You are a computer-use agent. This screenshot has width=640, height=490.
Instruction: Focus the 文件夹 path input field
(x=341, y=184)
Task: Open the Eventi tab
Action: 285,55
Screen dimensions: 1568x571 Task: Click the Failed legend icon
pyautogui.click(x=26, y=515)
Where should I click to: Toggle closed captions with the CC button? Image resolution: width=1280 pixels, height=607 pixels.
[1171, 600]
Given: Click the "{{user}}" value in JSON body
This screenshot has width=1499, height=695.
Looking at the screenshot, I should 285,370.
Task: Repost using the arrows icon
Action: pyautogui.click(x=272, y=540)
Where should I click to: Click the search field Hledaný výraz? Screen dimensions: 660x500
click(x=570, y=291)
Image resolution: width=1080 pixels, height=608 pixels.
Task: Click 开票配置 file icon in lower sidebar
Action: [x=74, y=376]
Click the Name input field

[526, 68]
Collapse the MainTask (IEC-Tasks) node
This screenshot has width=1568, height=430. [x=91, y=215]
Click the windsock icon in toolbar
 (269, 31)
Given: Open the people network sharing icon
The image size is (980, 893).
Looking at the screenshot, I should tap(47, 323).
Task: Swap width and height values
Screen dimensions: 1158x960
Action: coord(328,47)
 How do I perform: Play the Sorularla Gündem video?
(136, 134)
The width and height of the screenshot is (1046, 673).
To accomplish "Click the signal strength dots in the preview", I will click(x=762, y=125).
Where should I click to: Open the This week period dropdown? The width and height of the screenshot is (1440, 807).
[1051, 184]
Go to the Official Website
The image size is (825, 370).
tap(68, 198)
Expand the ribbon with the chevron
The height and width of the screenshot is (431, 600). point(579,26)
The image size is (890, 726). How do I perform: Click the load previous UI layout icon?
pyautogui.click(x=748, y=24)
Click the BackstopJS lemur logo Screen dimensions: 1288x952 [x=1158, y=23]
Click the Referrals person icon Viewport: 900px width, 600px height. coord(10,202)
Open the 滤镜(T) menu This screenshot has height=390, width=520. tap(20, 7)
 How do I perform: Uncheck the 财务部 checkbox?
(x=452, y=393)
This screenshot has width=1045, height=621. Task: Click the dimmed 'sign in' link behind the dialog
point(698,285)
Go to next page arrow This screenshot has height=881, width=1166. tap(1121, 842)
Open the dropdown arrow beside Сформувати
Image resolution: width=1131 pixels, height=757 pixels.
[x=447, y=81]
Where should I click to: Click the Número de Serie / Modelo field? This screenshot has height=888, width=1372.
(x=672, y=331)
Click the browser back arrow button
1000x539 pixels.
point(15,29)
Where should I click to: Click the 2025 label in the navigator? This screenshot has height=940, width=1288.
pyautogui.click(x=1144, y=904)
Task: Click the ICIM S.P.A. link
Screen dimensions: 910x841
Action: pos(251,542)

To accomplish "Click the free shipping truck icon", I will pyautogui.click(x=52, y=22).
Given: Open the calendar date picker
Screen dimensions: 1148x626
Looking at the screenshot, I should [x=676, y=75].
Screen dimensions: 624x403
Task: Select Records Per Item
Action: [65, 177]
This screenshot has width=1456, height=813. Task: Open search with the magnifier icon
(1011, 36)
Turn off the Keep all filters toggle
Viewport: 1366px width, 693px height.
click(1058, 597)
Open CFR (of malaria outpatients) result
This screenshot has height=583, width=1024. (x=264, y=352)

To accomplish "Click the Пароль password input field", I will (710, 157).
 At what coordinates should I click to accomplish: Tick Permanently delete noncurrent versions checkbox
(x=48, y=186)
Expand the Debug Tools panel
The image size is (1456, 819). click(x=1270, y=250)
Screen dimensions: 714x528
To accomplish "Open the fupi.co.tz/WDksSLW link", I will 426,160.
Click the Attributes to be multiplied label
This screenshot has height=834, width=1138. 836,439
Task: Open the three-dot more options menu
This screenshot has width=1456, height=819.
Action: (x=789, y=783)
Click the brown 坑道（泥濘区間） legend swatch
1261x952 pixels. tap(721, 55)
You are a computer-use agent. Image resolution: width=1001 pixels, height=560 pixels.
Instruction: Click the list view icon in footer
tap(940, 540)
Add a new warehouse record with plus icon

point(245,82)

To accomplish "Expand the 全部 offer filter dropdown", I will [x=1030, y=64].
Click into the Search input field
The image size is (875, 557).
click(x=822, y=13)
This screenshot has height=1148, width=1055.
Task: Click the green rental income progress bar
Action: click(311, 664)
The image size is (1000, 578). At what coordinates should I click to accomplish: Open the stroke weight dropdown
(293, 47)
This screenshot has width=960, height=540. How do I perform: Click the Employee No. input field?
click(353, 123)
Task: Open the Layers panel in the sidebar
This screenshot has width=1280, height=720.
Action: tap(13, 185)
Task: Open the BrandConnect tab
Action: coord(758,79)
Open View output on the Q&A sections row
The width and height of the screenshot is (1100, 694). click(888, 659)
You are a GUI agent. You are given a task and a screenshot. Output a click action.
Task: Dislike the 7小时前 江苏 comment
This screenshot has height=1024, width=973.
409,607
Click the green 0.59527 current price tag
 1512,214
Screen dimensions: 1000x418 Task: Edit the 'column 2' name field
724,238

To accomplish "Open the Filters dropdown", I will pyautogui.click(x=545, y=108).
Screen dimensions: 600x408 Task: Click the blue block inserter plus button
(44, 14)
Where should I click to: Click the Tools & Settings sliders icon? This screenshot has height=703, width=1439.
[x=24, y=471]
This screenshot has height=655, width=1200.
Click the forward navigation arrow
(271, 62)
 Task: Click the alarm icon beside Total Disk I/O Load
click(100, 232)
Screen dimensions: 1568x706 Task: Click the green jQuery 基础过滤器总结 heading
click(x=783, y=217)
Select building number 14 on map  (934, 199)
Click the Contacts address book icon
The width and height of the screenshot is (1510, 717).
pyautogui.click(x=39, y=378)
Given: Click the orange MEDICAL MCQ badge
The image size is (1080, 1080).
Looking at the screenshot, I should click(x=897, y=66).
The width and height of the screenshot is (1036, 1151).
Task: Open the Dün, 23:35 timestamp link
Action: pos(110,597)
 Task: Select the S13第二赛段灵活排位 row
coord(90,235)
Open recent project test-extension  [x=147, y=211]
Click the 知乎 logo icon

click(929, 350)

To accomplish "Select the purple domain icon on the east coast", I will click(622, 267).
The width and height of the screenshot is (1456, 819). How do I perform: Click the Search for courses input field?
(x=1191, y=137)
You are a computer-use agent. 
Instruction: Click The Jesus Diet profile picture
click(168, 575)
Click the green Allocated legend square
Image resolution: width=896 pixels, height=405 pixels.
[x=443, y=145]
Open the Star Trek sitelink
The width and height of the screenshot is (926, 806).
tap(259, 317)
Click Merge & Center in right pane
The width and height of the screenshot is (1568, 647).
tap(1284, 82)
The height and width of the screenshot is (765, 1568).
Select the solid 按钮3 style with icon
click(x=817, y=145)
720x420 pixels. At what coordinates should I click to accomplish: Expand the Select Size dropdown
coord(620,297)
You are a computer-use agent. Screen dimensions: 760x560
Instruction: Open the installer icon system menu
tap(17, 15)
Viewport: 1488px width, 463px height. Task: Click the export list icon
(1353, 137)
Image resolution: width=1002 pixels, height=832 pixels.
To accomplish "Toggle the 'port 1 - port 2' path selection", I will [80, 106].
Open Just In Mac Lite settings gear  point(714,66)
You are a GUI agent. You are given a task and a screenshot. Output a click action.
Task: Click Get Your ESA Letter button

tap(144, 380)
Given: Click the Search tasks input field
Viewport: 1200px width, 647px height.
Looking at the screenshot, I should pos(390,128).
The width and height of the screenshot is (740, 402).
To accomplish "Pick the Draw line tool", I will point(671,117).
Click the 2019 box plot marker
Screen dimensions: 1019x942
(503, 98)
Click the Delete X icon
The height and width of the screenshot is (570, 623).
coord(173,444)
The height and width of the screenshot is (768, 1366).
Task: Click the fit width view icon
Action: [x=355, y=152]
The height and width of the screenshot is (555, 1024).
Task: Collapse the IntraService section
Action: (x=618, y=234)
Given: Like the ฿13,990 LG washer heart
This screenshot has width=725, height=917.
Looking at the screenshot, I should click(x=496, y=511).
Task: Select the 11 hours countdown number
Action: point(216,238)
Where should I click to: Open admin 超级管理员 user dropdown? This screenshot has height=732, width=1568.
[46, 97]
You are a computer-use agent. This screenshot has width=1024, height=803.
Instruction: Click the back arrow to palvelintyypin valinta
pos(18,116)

☆ ☆ ☆

ASSIGNMENT:
Begin with the line above that has "Given: Click the Search tasks input field" and continue through the line that has "Click the 2019 box plot marker", setting each one down exactly. Stop there.

WRITTEN ANSWER:
Given: Click the Search tasks input field
Viewport: 1200px width, 647px height.
Looking at the screenshot, I should pos(390,128).
The width and height of the screenshot is (740, 402).
To accomplish "Pick the Draw line tool", I will point(671,117).
Click the 2019 box plot marker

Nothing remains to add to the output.